Fix: Set reserved concurrency on critical functions. A function with reserved concurrency of 50 is guaranteed 50 concurrent slots, even if other functions are spiking. This also caps the function at 50 concurrent executions, preventing it from being the noisy neighbor. Balance reserved and unreserved concurrency across your functions.

# Reserve concurrency for critical functions
aws lambda put-function-concurrency \
  --function-name payment-processor \
  --reserved-concurrent-executions 100

aws lambda put-function-concurrency \
  --function-name notifications \
  --reserved-concurrent-executions 50

# Remaining 850 is shared by all other functions

10. Forgetting to increase memory (also increases CPU)¶

Your function is CPU-bound (compression, JSON parsing, cryptographic operations) and takes 3 seconds at 128 MB. You assume Lambda does not let you control CPU. In fact, Lambda allocates CPU proportional to memory. At 1,769 MB you get one full vCPU. Increasing memory to 512 MB could cut execution time to under 1 second — and cost less total because the shorter duration outweighs the higher per-ms price.

Fix: Use the AWS Lambda Power Tuning tool to find the optimal memory setting. Test your function at 128, 256, 512, 1024, and 2048 MB. Plot cost vs duration. Often the sweet spot is 512-1024 MB for typical workloads. Do not leave all functions at 128 MB — it is almost never the cheapest option.

==*==

ACTIONS TO TAKE
1. In the Lambda tuning excerpt, at what memory setting does a function get one full vCPU?
2. Duplicate the Lambda tuning excerpt from "Your function is" to "higher per-ms price.".
3. According to the Lambda tuning excerpt, why could raising a CPU-bound function's memory from 128 MB to 512 MB lower its total cost?

[Records of target positions]
==*==

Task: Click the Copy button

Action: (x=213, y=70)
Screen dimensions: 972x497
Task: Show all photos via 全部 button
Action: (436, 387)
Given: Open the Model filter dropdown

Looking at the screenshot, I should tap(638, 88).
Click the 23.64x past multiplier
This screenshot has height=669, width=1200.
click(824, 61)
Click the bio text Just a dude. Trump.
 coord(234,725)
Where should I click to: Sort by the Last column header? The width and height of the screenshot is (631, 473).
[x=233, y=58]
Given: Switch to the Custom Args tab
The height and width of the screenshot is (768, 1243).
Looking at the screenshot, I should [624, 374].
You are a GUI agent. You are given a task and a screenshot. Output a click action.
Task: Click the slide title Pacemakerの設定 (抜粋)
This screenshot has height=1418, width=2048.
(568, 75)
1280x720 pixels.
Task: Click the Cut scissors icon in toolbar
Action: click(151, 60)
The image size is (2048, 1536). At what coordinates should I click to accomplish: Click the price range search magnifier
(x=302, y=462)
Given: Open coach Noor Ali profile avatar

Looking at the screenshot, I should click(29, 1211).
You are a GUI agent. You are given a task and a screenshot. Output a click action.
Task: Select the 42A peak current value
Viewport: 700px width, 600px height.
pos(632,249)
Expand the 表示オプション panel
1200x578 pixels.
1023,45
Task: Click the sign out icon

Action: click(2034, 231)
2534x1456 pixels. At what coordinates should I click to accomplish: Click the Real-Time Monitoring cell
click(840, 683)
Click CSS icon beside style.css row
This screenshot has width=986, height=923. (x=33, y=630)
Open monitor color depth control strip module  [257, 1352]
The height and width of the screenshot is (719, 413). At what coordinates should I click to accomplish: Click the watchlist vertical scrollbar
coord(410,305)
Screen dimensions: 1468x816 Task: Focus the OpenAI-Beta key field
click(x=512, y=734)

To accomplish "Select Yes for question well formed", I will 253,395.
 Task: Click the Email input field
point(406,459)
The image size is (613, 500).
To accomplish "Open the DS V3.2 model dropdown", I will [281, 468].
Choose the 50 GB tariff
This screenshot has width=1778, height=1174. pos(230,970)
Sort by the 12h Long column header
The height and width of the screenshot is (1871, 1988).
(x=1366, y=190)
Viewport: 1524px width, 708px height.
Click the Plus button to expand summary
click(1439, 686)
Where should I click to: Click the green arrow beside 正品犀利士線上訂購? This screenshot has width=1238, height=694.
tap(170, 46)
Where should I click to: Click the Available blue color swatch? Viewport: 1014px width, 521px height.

==*==

SOLVED PROBLEMS
1. At 1,769 MB.

2.
Your function is CPU-bound (compression, JSON parsing, cryptographic operations) and takes 3 seconds at 128 MB. You assume Lambda does not let you control CPU. In fact, Lambda allocates CPU proportional to memory. At 1,769 MB you get one full vCPU. Increasing memory to 512 MB could cut execution time to under 1 second — and cost less total because the shorter duration outweighs the higher per-ms price.

3. Lambda allocates CPU in proportion to memory, so the extra memory could cut execution time from 3 seconds to under 1 second. The shorter duration outweighs the higher per-ms price, so the total cost is lower.